Islamic State Khorasan Province is one of the most important branches of IS. Its reference to Khorasan comes from what, in Islamic eschatology, is called ‘The Hadith of Black Flag’ — a hadith that is much debated and equally controversial, both in its provenance and its interpretation.
ISKP’s formation was announced in January 2015 by the then-Islamic State spokesman Abu Muhammad al-Adnani. According to sources and reports at the time, the group was formed after months of negotiations between the IS leadership and terrorist factions in Afghanistan and Pakistan’s outlawed Taliban factions. Splinter factions of the Tehreek-i-Taliban Pakistan (TTP) were active in ISKP and its first leader, Hafiz Saeed Orakzai, was a former TTP commander.
At the time of its formation, the group was based in the eastern Afghan province of Nangarhar. It operated on multiple fronts: against the US-supported Afghan government’s coalition troops, against the Afghan Taliban and against Shia populations in Afghanistan and Pakistan. Gradually, the ISKP spread out into other areas: Kunar, Herat, Samangan, Kunduz, Jawzjan and Kabul. Notably, it also attacked and killed scholars and clerics who it considered to be against its creed.
By 2019, ISKP had begun to lose territory to the Afghan army and the Taliban. The US-supported defunct Afghan government even claimed, in late 2019, of having decimated the group. A similar claim was made by the Afghan Taliban in 2020. But the group has proved to be resilient and, despite counter-terrorism operations by the Afghan Taliban since the US withdrawal, it has been able to mount a number of operations inside Afghanistan and also Pakistan.
Following the Taliban takeover of Afghanistan, and despite the Tehreek-i-Taliban Afghanistan (TTA) operations against the ISKP, the latter has continued to expand its activities. During this period, intelligence sources indicate that the ISKP has also begun to target Tajikistan and Uzbekistan, in terms of attacks and recruitment.
As one report put it, “Following rocket strikes on Uzbekistan in April 2022, ISKP’s Voice of Khorasan magazine capitalised on the momentum, threatening to smash Afghanistan’s northern borders ‘as witnessed by the world when the Islamic State broke down the borders between Iraq and Sham [Syria] while crushing the Sykes-Picot [Agreement] under our feet.’”

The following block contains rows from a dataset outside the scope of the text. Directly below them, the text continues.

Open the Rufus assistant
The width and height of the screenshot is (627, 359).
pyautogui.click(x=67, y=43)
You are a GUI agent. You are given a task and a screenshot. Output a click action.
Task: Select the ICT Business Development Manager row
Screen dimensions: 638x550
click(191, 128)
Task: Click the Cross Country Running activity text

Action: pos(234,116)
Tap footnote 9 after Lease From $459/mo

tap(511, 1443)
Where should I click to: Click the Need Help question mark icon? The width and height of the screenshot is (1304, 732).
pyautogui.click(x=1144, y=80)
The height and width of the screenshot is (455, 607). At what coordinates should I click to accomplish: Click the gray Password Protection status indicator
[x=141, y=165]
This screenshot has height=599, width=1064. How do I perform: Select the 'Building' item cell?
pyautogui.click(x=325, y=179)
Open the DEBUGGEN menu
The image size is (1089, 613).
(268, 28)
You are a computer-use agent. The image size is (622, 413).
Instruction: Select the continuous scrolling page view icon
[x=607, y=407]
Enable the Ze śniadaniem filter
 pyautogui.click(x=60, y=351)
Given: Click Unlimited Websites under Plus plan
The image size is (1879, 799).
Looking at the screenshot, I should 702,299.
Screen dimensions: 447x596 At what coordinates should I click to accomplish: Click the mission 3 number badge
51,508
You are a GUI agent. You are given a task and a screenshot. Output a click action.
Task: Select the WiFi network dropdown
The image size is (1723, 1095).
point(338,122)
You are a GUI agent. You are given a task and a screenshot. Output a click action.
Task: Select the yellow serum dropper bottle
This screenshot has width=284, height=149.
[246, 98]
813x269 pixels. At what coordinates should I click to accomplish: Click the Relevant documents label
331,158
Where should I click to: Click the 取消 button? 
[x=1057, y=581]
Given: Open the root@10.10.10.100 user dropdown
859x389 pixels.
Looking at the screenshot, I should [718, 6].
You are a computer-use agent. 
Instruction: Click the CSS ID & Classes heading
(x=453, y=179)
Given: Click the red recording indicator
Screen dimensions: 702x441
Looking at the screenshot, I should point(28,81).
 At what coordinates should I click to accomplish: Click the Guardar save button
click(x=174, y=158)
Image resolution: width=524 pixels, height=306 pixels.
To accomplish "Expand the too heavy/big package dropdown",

As part of its strategy, the ISKP also appeals to jihadi sentiments by presenting the TTA as a Pashtun nationalist movement rather than a religious-jihadi force. To this end, they refer to the TTA’s negotiations with the Americans and their diplomatic outreach to the US, Russia, China, the Central Asian republics and others, accusing the TTA of wanting to subordinate Afghanistan to the interests of foreign powers, instead of working towards establishing a caliphate.
It is no coincidence that most jihadi texts refer to the secret 1916 Sykes-Picot Agreement that carved out the Ottoman Middle East and Northern Africa (MENA) territories into British and French mandates (spheres of influence).
The TTA is aware of this propaganda approach and is also wary of this. For instance, in Pakistan’s talks with TTA leaders on the thorny issue of the TTP, TTA leaders have, on more than one occasion, expressed the fear that, if they were to press the TTP beyond a certain point, they (TTA) run the risk of driving TTP factions into ISKP’s arms.
This fear is not entirely unfounded, since the ISKP originally comprised many fighters from the TTP’s splinter factions. However, it could well be a ruse, because the rift between the TTP and the ISKP has also been deepening, especially since the return to power of the TTA.
The TTP had publicly condemned the ISKP suicide attack in Bajaur on July 30, 2023, which targeted a political rally by the Deobandi Jamiat-i-Ulema-i-Islam party of Maulana Fazlur Rehman (JUI-F). In fact, to retain their own Islamist credentials and undermine the Pakistani state’s counter-terrorism operations against itself, the TTP has been trying to brand the ISKP as a group supported by Pakistani intelligence agencies, a charge that is both perfidious and utterly bogus.
At the same time, just like the TTA, the TTP also downplays the threat from the ISKP, partly to offset external pressure, but mostly to present the TTA as the legitimate government of Afghanistan, which effectively controls the territory of that country.